(ENTRIES SHOWN Opens)

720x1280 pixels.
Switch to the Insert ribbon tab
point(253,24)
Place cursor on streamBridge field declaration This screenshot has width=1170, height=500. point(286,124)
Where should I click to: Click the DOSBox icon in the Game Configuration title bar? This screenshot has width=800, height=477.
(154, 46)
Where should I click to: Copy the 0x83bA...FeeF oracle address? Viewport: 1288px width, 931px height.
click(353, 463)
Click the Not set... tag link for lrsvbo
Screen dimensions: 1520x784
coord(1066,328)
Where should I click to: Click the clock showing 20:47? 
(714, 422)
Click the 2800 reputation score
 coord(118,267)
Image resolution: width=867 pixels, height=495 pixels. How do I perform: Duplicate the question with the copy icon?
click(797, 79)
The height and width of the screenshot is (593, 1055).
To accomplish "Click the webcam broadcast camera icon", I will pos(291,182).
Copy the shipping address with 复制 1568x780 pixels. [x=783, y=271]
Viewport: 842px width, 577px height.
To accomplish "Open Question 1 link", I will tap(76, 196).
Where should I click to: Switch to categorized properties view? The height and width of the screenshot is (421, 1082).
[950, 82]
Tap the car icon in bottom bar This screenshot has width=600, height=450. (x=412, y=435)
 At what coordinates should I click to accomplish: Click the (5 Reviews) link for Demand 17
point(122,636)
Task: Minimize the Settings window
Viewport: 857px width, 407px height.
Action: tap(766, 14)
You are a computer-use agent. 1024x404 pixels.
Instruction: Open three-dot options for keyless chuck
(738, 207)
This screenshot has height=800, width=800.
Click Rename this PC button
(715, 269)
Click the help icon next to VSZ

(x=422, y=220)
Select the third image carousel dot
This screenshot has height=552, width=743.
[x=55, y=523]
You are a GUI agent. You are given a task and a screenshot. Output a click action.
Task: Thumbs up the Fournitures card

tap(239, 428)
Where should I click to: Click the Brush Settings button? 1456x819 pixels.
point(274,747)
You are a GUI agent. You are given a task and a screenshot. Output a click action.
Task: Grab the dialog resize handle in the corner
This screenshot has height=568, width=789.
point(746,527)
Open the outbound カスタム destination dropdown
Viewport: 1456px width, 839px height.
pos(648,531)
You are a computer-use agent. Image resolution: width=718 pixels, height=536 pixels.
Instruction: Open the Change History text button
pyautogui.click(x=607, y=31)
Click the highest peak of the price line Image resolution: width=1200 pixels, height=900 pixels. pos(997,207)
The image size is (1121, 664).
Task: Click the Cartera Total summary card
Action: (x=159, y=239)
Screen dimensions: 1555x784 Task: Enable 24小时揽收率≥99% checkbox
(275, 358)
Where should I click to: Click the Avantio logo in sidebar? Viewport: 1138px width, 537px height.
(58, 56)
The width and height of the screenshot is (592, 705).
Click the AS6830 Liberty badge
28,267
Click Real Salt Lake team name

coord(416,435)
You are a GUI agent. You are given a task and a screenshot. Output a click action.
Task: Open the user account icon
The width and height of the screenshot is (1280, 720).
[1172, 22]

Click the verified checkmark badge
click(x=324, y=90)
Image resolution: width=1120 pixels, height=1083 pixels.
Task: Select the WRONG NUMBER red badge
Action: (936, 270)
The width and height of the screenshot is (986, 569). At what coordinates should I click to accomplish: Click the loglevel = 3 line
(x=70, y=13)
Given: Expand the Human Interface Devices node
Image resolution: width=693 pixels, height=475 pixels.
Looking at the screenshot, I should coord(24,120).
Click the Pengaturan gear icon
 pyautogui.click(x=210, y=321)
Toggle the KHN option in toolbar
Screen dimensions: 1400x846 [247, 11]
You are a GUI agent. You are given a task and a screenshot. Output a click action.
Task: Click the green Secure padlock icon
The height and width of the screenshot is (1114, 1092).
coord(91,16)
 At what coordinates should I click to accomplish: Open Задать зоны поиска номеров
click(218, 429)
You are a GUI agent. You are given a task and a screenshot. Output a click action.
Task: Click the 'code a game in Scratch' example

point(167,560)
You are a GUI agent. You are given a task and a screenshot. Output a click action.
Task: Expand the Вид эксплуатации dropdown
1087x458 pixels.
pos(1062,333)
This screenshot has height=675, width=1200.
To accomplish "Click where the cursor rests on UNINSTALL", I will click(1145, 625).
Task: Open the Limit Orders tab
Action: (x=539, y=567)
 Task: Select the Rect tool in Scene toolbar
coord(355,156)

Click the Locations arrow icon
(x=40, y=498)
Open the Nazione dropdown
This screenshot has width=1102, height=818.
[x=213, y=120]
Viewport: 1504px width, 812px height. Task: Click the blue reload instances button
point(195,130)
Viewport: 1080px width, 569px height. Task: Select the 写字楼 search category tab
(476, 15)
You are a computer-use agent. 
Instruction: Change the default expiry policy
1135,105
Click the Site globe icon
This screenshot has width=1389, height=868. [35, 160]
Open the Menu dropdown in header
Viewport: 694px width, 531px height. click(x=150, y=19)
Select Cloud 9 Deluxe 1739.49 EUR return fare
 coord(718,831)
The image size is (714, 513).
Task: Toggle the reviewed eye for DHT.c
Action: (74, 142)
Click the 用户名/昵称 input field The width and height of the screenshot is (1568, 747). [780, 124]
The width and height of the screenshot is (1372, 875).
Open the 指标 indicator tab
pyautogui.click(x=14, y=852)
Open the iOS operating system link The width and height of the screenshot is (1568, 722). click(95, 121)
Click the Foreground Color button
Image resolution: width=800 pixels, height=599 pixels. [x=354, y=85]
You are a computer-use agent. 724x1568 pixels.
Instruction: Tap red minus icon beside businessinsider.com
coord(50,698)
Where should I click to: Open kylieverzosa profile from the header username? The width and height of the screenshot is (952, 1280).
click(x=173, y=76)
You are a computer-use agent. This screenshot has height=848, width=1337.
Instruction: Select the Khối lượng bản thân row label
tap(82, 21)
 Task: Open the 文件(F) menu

(ENTRIES SHOWN Closes)

GOAL OF THE EXERCISE: Note down each line above where the word "Expand" occurs.

SOLUTION FOR THIS PROBLEM:
Given: Expand the Human Interface Devices node
Task: Expand the Вид эксплуатации dropdown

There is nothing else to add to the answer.